*** SUPPLIED INFORMATION ***

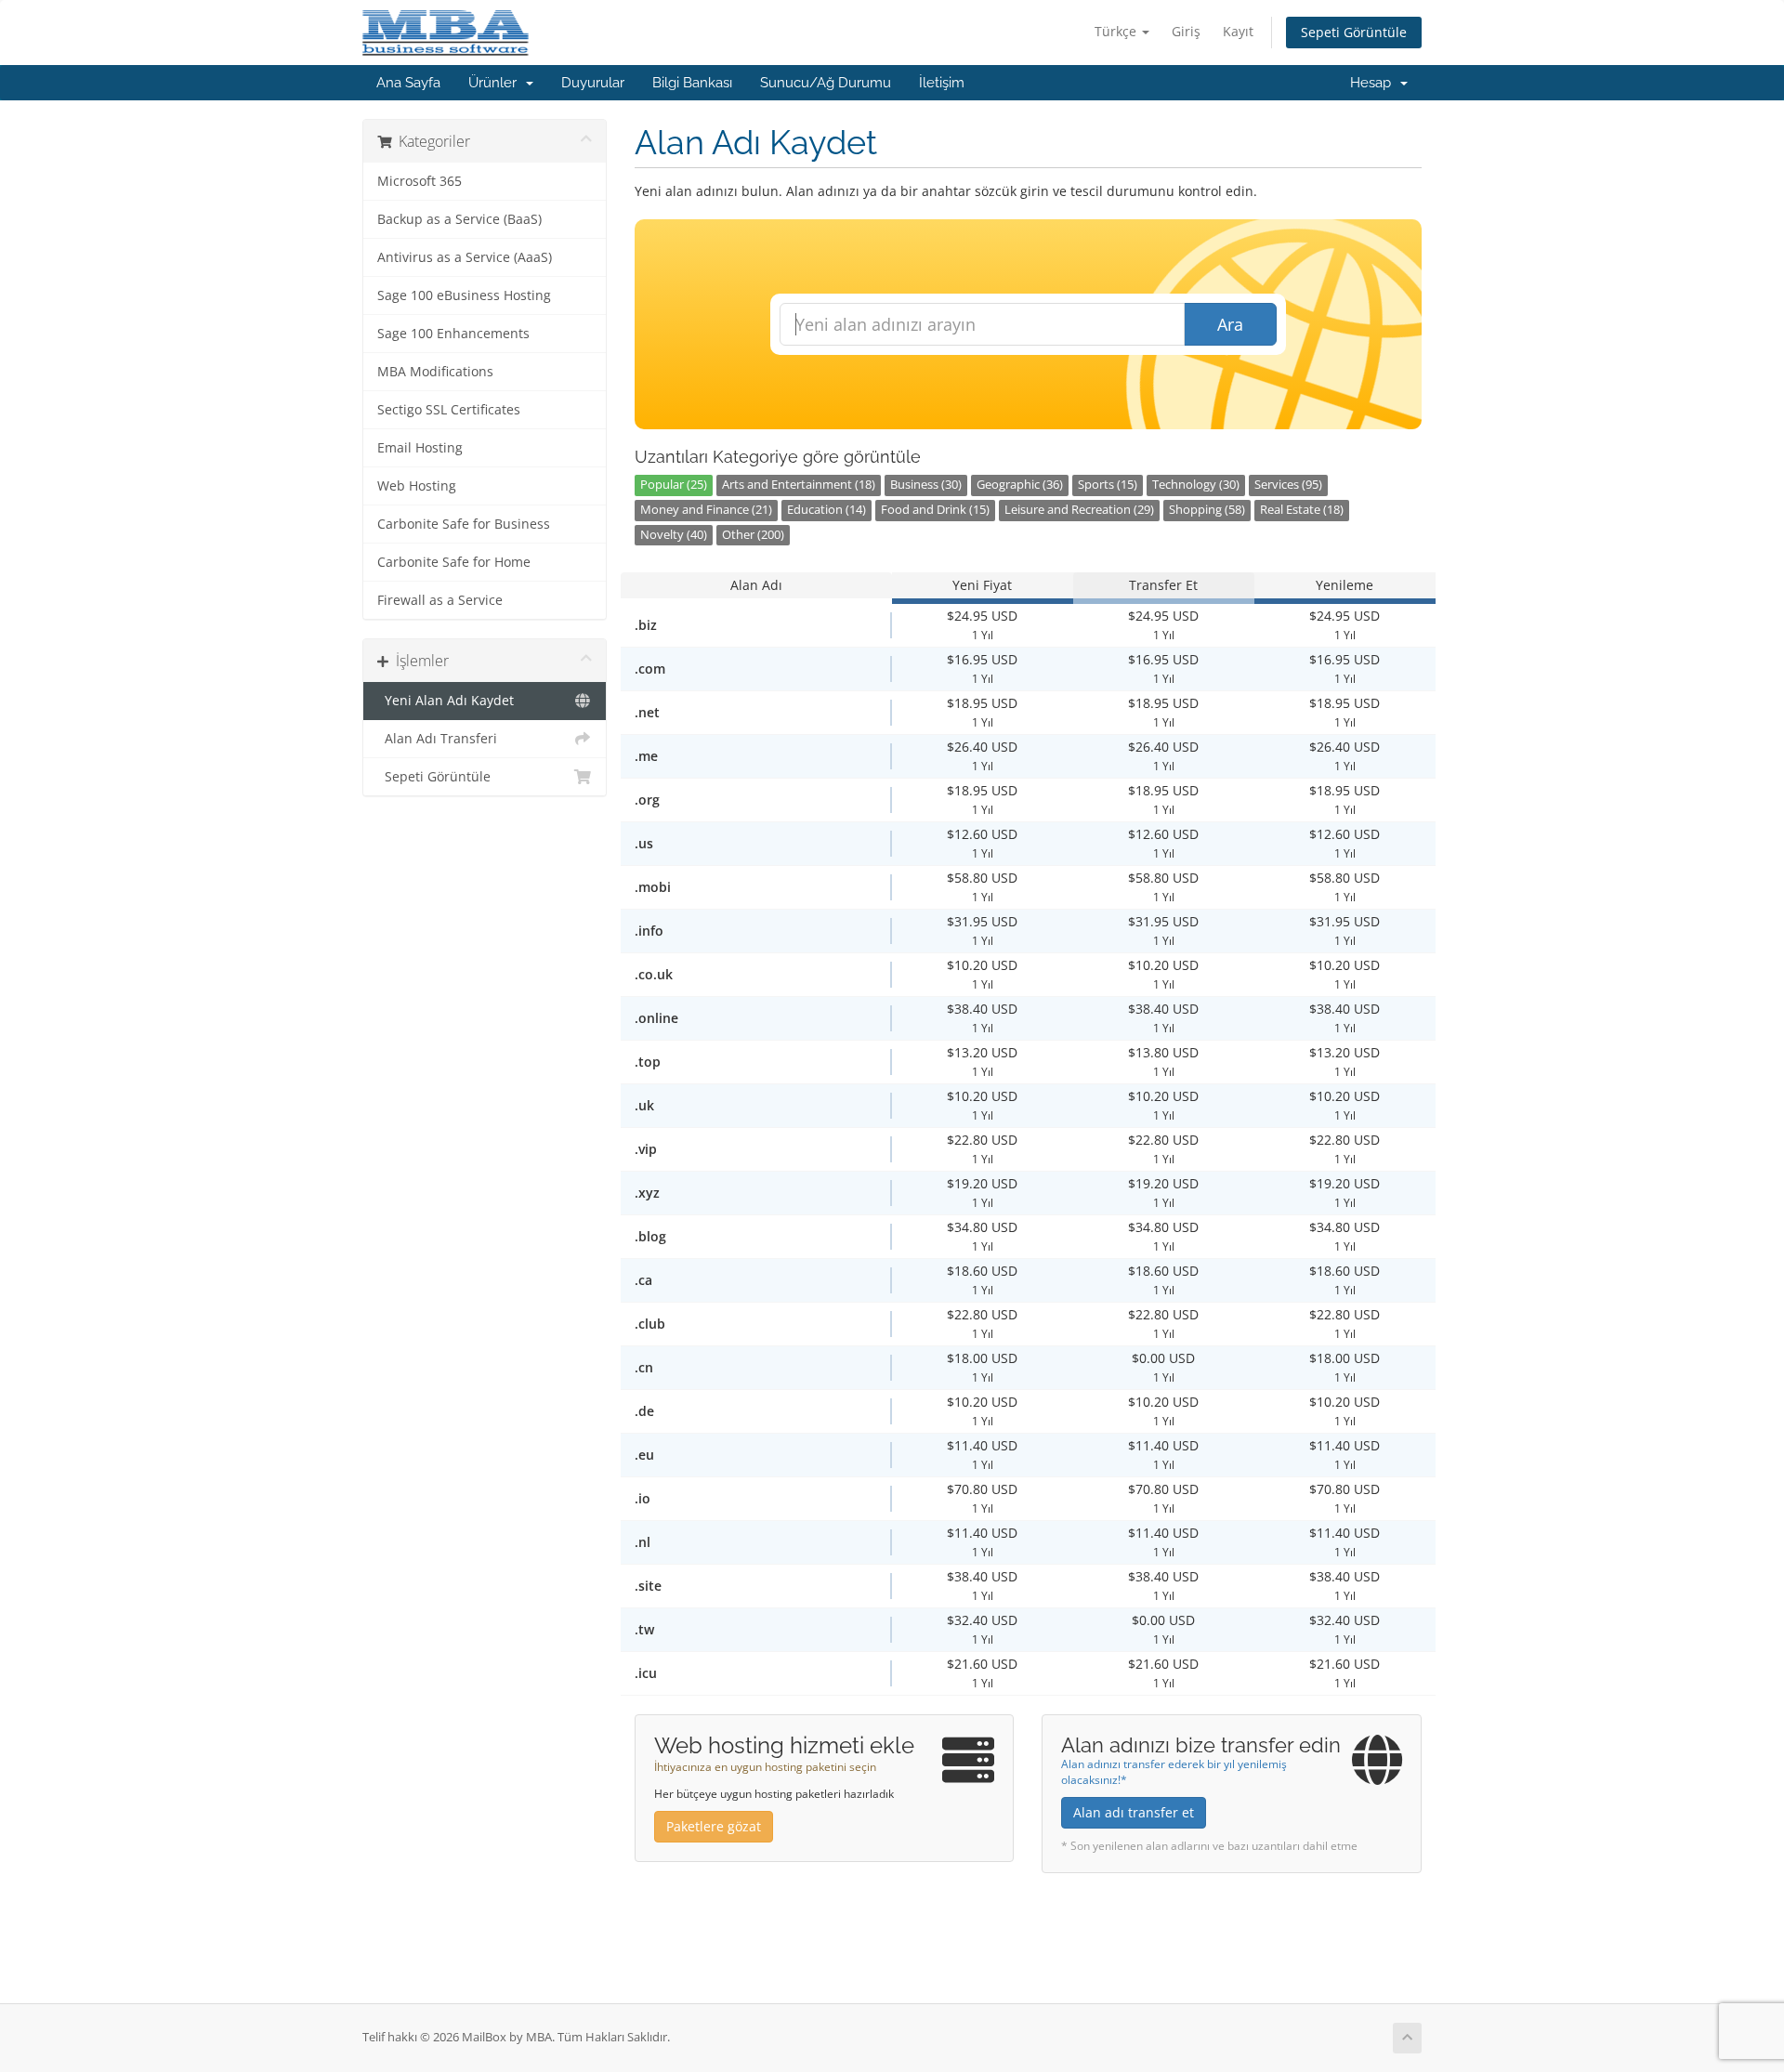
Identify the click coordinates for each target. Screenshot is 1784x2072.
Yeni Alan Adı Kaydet (445, 700)
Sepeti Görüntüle (1354, 32)
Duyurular (592, 82)
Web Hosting (416, 486)
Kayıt (1238, 31)
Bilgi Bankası (692, 82)
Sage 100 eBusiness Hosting (464, 295)
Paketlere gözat (713, 1826)
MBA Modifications (435, 371)
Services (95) (1288, 484)
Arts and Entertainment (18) (798, 484)
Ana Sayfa (408, 82)
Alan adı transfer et (1133, 1812)
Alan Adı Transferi (437, 738)
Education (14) (826, 510)
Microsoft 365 (419, 181)
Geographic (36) (1020, 484)
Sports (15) (1107, 484)
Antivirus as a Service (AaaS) (464, 257)
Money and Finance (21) (706, 510)
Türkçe (1117, 31)
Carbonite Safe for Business (463, 524)
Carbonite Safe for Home (454, 562)
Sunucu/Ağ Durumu (825, 82)
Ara (1230, 324)
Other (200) (753, 535)
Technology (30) (1196, 484)
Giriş (1186, 31)
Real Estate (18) (1302, 510)
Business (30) (926, 484)
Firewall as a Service (440, 600)
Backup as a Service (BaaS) (459, 219)
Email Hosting (420, 447)
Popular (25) (673, 484)
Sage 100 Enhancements (453, 333)
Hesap (1374, 82)
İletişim (941, 82)
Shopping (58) (1207, 510)
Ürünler (496, 82)
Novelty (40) (673, 535)
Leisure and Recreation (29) (1079, 510)
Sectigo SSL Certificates (448, 409)
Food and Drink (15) (935, 510)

*** End of SUPPLIED INFORMATION ***

From the line that contains "Antivirus as a Service (AaaS) (464, 257)" down to the last line of the listing above, repeat each line exactly, and include nothing else.

_WRITTEN RESPONSE_
Antivirus as a Service (AaaS) (464, 257)
Money and Finance (21) (706, 510)
Türkçe (1117, 31)
Carbonite Safe for Business (463, 524)
Carbonite Safe for Home (454, 562)
Sunucu/Ağ Durumu (825, 82)
Ara (1230, 324)
Other (200) (753, 535)
Technology (30) (1196, 484)
Giriş (1186, 31)
Real Estate (18) (1302, 510)
Business (30) (926, 484)
Firewall as a Service (440, 600)
Backup as a Service (BaaS) (459, 219)
Email Hosting (420, 447)
Popular (25) (673, 484)
Sage 100 Enhancements (453, 333)
Hesap (1374, 82)
İletişim (941, 82)
Shopping (58) (1207, 510)
Ürünler (496, 82)
Novelty (40) (673, 535)
Leisure and Recreation (29) (1079, 510)
Sectigo SSL Certificates (448, 409)
Food and Drink (15) (935, 510)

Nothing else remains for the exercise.